The AHR is best known because polycyclic aromatic hydrocarbons, such as 3-methylcholanthrene and benzo[α]pyrene, and halogenated aromatic hydrocarbons, such as 2,3,7,8-tetrachlorodibenzo-p-dioxin (TCDD), serve as ligands (1, 13). Although the ability of AHR to bind a variety of xenobiotic ligands is of great interest, it is clear that the AHR did not evolve to respond to manufactured chemicals. It is reasonable to suspect that endogenous ligands must exist for the AHR. Recently, two human urinary products were isolated that bind to the AHR (14). Whether those products are physiological AHR ligands or not is undetermined because the identified compounds are indigo, a commonly used fabric dye, and indirubin, an isomer of indigo. For the past few years we have labored under the assumption that endogenous ligands exist for the AHR in tissues of higher vertebrates. We have now succeeded in isolating from porcine lung tissue a ligand for AHR and have unequivocally identified it as 2-(1′H-indole-3′-carbonyl)-thiazole-4-carboxylic acid methyl ester (ITE) by UV and IR spectrophotometry, MS, extensive NMR studies, and quantum mechanical calculations.
Materials and Methods
UV Spectroscopy.
About 3 μg of the ligand in 200 μl of methanol/water (60:40, vol/vol) was injected into a cyano HPLC column (Adsorbosphere CN-AQ 5U, i.d. = 4.6 mm, Alltech Associates) equilibrated with 60% methanol in water at a flow rate of 0.5 ml/min. Compounds eluted from the column passed through the flow cell (path length, 10 mm; i.d., 0.009 inches) of a Waters 996 photodiode array detector. The UV absorbance of the mobile phase was automatically set to zero. UV absorption spectra were recorded with MILLENNIUM 3.2 software (Waters) at a rate of one spectrum per s. The spectrum acquired at the moment of the highest UV absorption is shown.
Electron Impact MS.
A new glass probe was inserted into a MS50TC Ultrahigh Resolution Mass Spectrometer (Kratos Analytical Instruments), with electron energy of 70 eV and ion source temperature of 150°C. The instrument and probe were at first operated in this mode until a satisfactory background was achieved. A blank spectrum of the residue of column effluent eluting at the retention time of the putative ligand was recorded. The sample (≈200 ng) was then introduced on the same probe and the spectrum was taken. Any signal common to both the blank and the sample spectrum was subtracted generating the spectrum reported. A KRATOS DS-55 data acquisition system was used to record all spectroscopic data.

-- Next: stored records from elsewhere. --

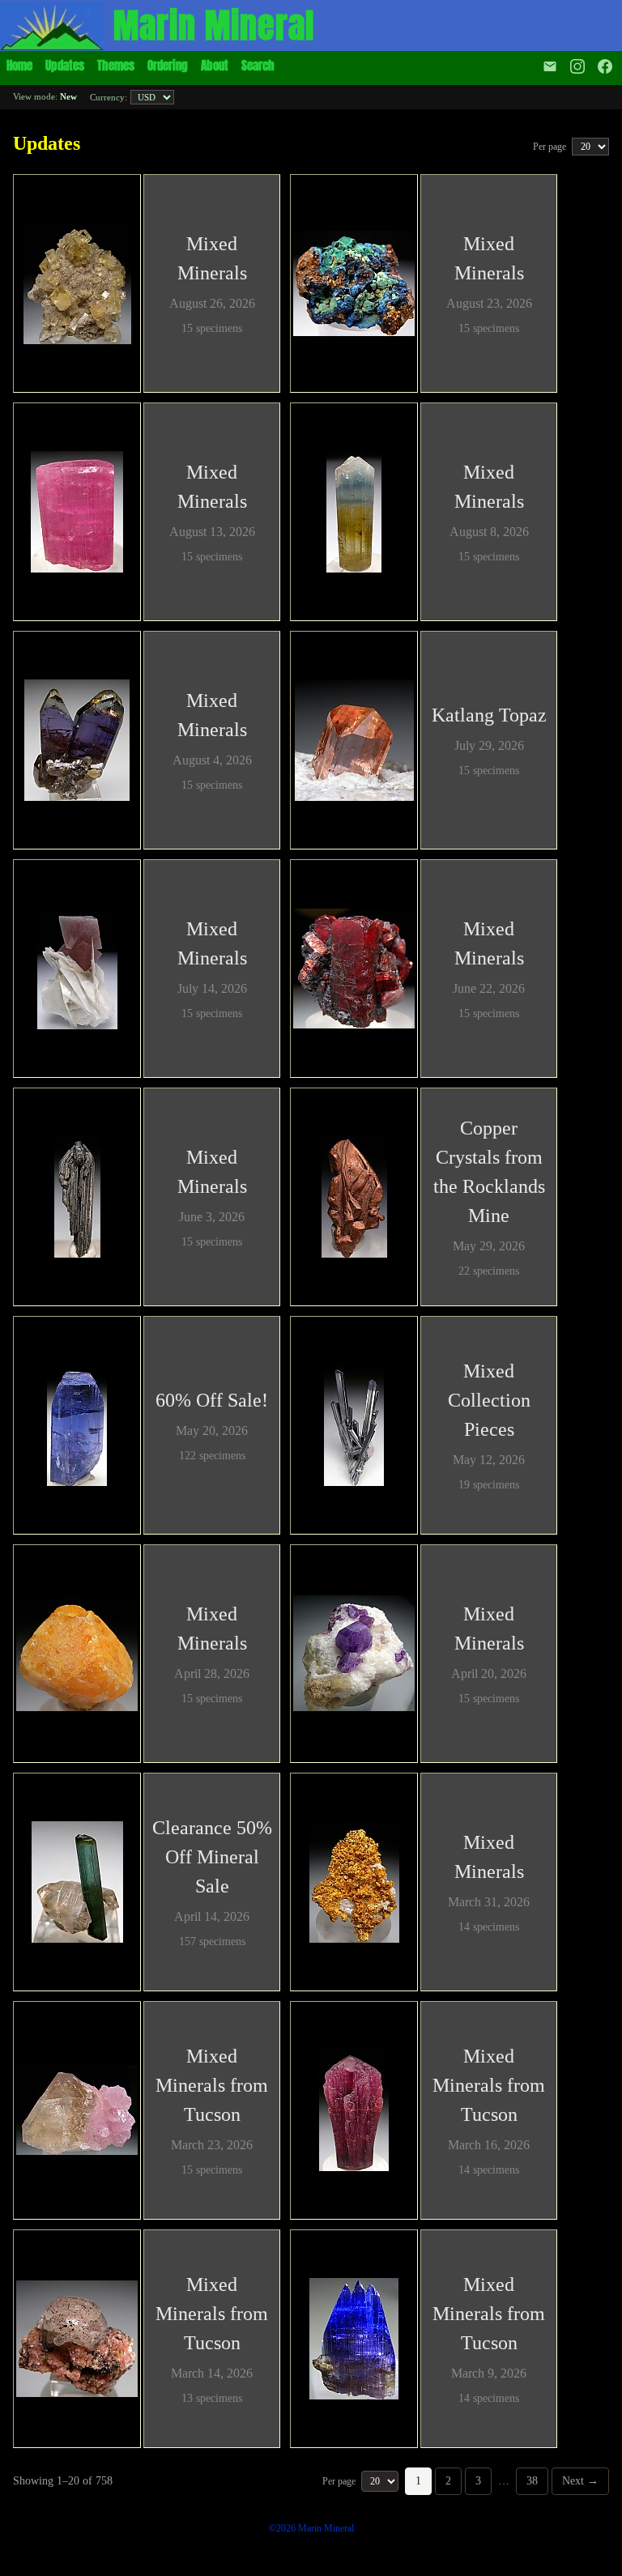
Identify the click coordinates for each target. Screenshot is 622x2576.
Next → (580, 2481)
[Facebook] (606, 66)
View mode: (45, 96)
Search (258, 65)
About (214, 65)
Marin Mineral (213, 25)
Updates (64, 65)
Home (19, 65)
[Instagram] (577, 66)
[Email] (550, 66)
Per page (551, 146)
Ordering (167, 65)
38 (532, 2481)
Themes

Fourier Transform (FT)-IR Spectroscopy.
One microgram of the ligand in methanol was spotted onto a Teflon STI IR Card (Thermo Spectra-Tech, Shelton, CT). The sample was applied to the card in such a way that the area through which the smallest diameter IR beam passes was kept at a minimum to maximize the sample path length with limited supply of material. The solvent was evaporated and the card was placed in the sample chamber of an Infinity 60 AR FT-IR Spectrometer (Thermo-Mattson, Madison, WI). The spectrum was acquired with WINFIRST 3.00 software (resolution, 2; scan number, 200; Iris opening, 1%; window, KBr). A blank spectrum was generated by using the residue from the HPLC effluent as described for MS.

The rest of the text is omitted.